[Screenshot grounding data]
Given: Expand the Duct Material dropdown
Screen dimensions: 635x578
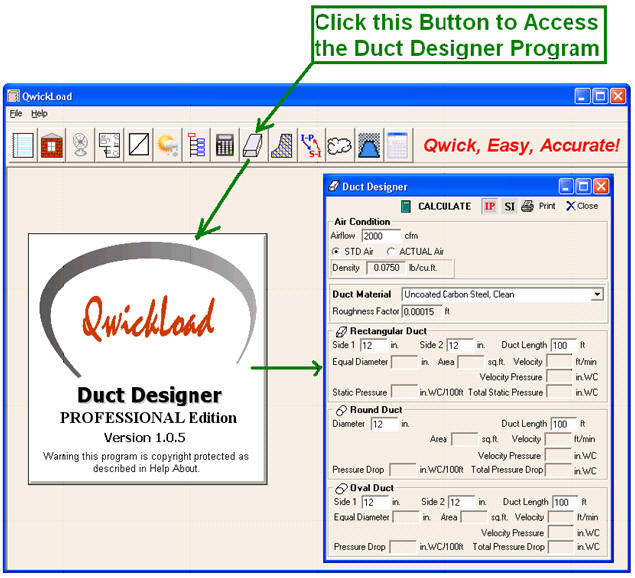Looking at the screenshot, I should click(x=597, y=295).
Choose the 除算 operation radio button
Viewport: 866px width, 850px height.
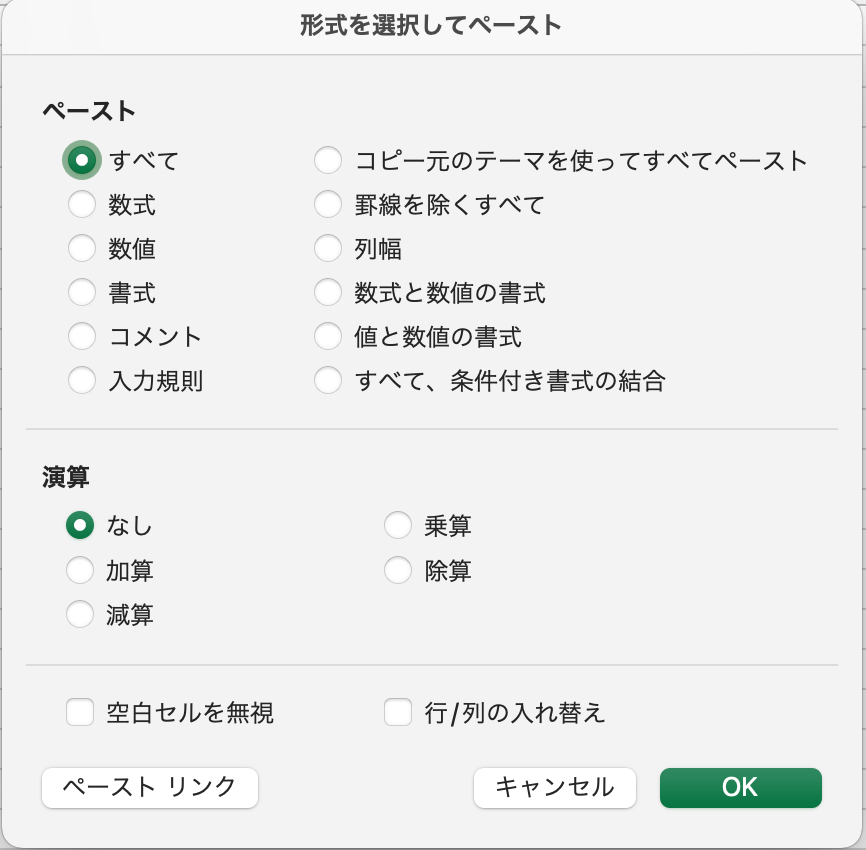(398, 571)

» Requirement:
Reproduce the data word for word without its images.

» Reply:
Given: Expand the Duct Material dropdown
Screen dimensions: 635x578
Looking at the screenshot, I should click(x=597, y=295).
Choose the 除算 operation radio button
Viewport: 866px width, 850px height.
(398, 571)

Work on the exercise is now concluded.